The Moores/Flower relationship is deep. It is built on affinity, especially of approach and thinking. Geography also helps. Moores lives close to the National Performance Centre at Loughborough University. His son plays for a nearby club. Flower still treads his well worn path between the nutritional dining centre in the EH Building and the drab Sixties block overlooking the Haslegrave pitch in which the computerised analysis goes on … day and night.  It’s the Bunker.

Theirs is so firm a friendship, their thinking so close, their planning so meticulous that they are in theory and practice interchangeable, as they were and are once again. Of course, when combined as they were briefly and are now once again, they are a mighty outfit.

The Lancashire squad were never in any doubt through February, March and April, that Moores had ‘gone back to the England job’. Bets were made and won at eye-watering odds. It was extraordinary that professional reporting failed to see through the ‘noise’.

Giles Clarke had needed little persuasion to see the value of Flower released from the day to day grind of travel and actual play to spend more time designing the ‘future’ and preparing the next generations of players. For one thing it helped retain Flower who is seen as a precious resource to be carefully husbanded. His retention was a prime driver throughout the last few years and remains so.

Ashley Giles was never a serious contender. He was always there to facilitate Flower’s requirements as the Director’s inclination and ambitions took him deeper into strategic and forward planning.

For Flower, it became more and more about the power of ‘leadership’ (in management speak) to maximize the exploitation of talent – both the talent of others and ones own talent; leadership as self-actualization.

Had Pietersen fallen under a bus last summer the return of Moores would quickly have followed. The Pietersen Problem was merely a delaying factor for The Plan.  But success from wherever, even from Pietersen,  underpins an Establishment and time is always on its side. While Pietersen’s position was strong, The Full Plan would remain on hold.

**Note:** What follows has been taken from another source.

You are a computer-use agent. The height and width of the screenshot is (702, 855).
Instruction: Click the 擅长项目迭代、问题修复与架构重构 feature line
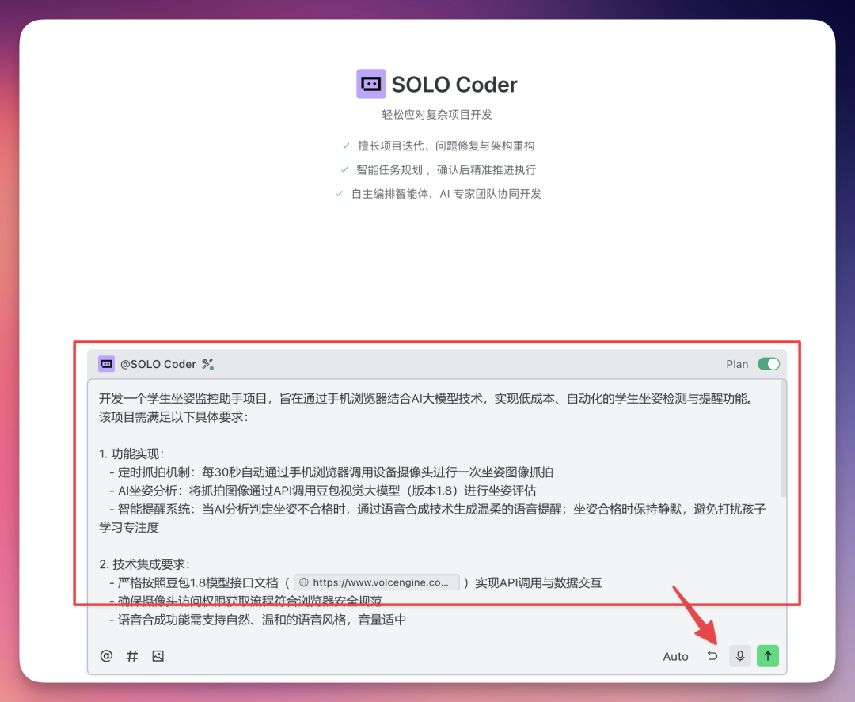pos(446,146)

Cook could see that Pietersen was by now a short term time limited resource and, as a young capatain, he placed greater importance on the medium to long term. If Cook ever had doubts, they did not last the winter.

More Leicestershire influence arrived in the shape of James Whitaker, born in Skipton in 1962, but educated at Uppingham, from where he joined Leicestershire CCC.  For generations Uppingham has produced the colonial officers who kept the Empire going. Pleasant, intelligent, likeable and importantly ‘onside’.

Whitaker is also the perfect partner for the new Managing Director, Paul Downton, five years older than Whitaker, but produced from a similar mould.  Educated at Sevenoaks Prep School, Sevenoaks School and then on to the University of Exeter. A former employee of Cazenove & Co.

Plum Warner and Lord Hawke would have thoroughly approved of these two.  But, beside the charm, they have their own view of where England cricket should go. They look a good foil with their cavalier backgrounds between the young  Millennial ‘blades’ and the puritan fathers, Flower and Moores.

Whitaker and Downton’s admiration for Flower and Moores might be similar to May and Dexter’s respect for, say, Close and Illingworth. They do their job very, very well. They keep the Establishment’s share price buoyant. And as long as they do that, they’ll keep their jobs. It is the old relationship between the son’s of the Founder and the professional managers on the board of Lord and Sons Ltd.
Downton may have weathered a sticky ‘AGM’ with small shareholders questioning the KP decision, but they are marching on … all of them, for the time being in harmonious lock-step.  They believe the Firm has in the Flower/Moores/Farbrace line-up world beaters.

It is therefore an error to see the last six months as a series of contingencies brought about by Johnston’s form, Swann’s shoulder, Pietersen’s lack of personal skills, or Jonathan Trott’s sad difficulties . These are but ripples on an incoming tide.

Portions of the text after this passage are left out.